I happen to believe that the fundamental principle of the Reformation, consistently applied, leads all the way to naturalism-atheism. Private judgment, encapsulated in Sola Scriptura. Blessedly, most people have no interest in severing every possible connection between themselves and the Catholic Church, if they are Christians. And as I work with Barthian Butler, and we talk about how to do ministry together, Sola Scriptura means practically, “We’re gonna mine this divinely inspired written word for everything it has,” not, “Let’s go evangelize the Catholics, before the Whore of Babylon leads them into Hell.”
Dr. Cross is right, though: if your lexical tools and your hermeneutical method make it near-impossible to consider full communion with the Catholic Church, those things of themselves lead away from reunion, by the nature of the case.
I bring this up with the haze from my recent arguments just beginning to clear. Remember Rachel Held Evans? (Eternal rest…) And she deserved some legitimate criticism for (apparently) simply wanting to be a liberal Democratic feminist who identified as a Christian. I found her predictable and boring, rather than courageous. But here’s the key: she loved the Bible. She was as devoted to Scripture Alone as Al Mohler. She didn’t blather on about the Spirit moving in a new way, in an obvious Boomer liberal Christian way. What she said was that no reader of the Bible is bound by a “historic” interpretation of any text. No church authority, no matter how forceful, is above that Scripture. Sounds like Luther, Calvin, and others. That’s why there’s so much appeal to history in the conservative denominations, whilst trying to hold Sola Scriptura. They know that the ancient Church got a lot right; they just don’t want to submit to Pope Leo.
And to be fair, you’ve got men in Reformation communities holding ancient doctrines but being discipled by American culture, not by God. A lot of that is vicious and misogynistic, without question. But we need to know what is true, not what pleases us.
How is it that Sola Scriptura leads to naturalism and atheism? If something is a dogma, that means God revealed it. We have no other way of knowing that thing, except that God revealed it. But in Sola Scriptura, the mediator between God and my knowledge of what he revealed is me. I can’t really appeal to the Holy Spirit, because I can’t know in every instance whether God protected me, or whether I was left to my error. I could ask another person, but that person cannot know, either. The Spirit is not uniquely protecting your denomination, because that violates Sola Scriptura, and moots the reason for rejecting the Catholic Church in the first place. Catholic theological method begins with the divine protection of the Church. The appeal to history is the appeal to the faith journey of the faithful in the visible Church, protected from error in and by her divine dimension, via the Holy Spirit. The human understanding of how to live together with God and each other may develop; that which is “of the faith” cannot. The Holy Spirit is actually protecting what God is communicating to humanity.

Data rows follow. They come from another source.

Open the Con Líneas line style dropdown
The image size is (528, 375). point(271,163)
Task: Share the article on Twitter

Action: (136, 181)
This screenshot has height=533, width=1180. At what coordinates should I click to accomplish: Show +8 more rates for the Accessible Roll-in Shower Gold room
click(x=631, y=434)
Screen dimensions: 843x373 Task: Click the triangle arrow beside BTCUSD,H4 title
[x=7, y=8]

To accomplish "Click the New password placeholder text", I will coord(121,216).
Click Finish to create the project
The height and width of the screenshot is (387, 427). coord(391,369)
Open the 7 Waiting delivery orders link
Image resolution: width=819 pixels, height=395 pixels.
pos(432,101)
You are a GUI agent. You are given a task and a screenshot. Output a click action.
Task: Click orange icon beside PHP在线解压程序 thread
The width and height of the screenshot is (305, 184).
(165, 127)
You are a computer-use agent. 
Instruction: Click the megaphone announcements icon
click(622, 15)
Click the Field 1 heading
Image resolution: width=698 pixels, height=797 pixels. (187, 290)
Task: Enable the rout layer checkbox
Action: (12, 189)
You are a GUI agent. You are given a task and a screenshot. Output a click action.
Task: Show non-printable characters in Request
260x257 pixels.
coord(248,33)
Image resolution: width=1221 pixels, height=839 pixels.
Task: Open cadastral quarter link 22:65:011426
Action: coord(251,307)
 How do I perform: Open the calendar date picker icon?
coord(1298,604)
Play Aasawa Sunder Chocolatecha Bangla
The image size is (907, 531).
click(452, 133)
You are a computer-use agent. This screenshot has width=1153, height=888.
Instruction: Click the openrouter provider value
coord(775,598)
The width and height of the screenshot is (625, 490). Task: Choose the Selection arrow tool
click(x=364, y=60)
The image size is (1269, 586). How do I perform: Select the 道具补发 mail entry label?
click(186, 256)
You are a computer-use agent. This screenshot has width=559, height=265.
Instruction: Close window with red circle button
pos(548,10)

The Church is the supernatural society of people who believe and receive what God says.
I cannot possibly blame a person unconvinced of the truth of the Catholic Church for wanting to preserve a general Reformational theological stance that sees those variations dogmatically within (and with the Catholic Church) as permissible. But this is a big key: whether God said all of them or none of them is irrelevant; the person committed to this stance is now committed to dogmatic indifference. Perhaps s/he says that ones not chosen are merely human. But s/he cannot say that one dogma in its particularity must be true. He can argue about various things; he can find Bible passages to support what he prefers. But separating from the Catholic Church, with the justifications used, carrying forward a faith truncated and under attack by endless debate and ironically, unavoidable uncertainty, never again could bind the conscience of all. If the word of God is an indifferent matter, perhaps faith and eternal life are not important. Perhaps all of this is just nice stories, whose main point is, “Be nice to each other.” Or, in the lame parlance of today, “Be a good human.” How? What is “good”? What is bad? If we can’t know, we’re guessing, at best.
But the Church wasn’t indifferent when it demanded an end to the exposure of infants. Or the end of the gladiatorial games. Fabian didn’t lose his head to people for being indifferent. Our ethics flow from who God has revealed Himself to be, how that demands a response from us, and how Christ himself embraced our common humanity. No person can be irrelevant now, because every person is dignified by the humanity of Christ.
It would seem like blather, but for the fact that we still agree on many things, dogmatically and ethically. If the Catholic Church was there in the beginning, perhaps that Church is the source of our certainties. Perhaps it is our home.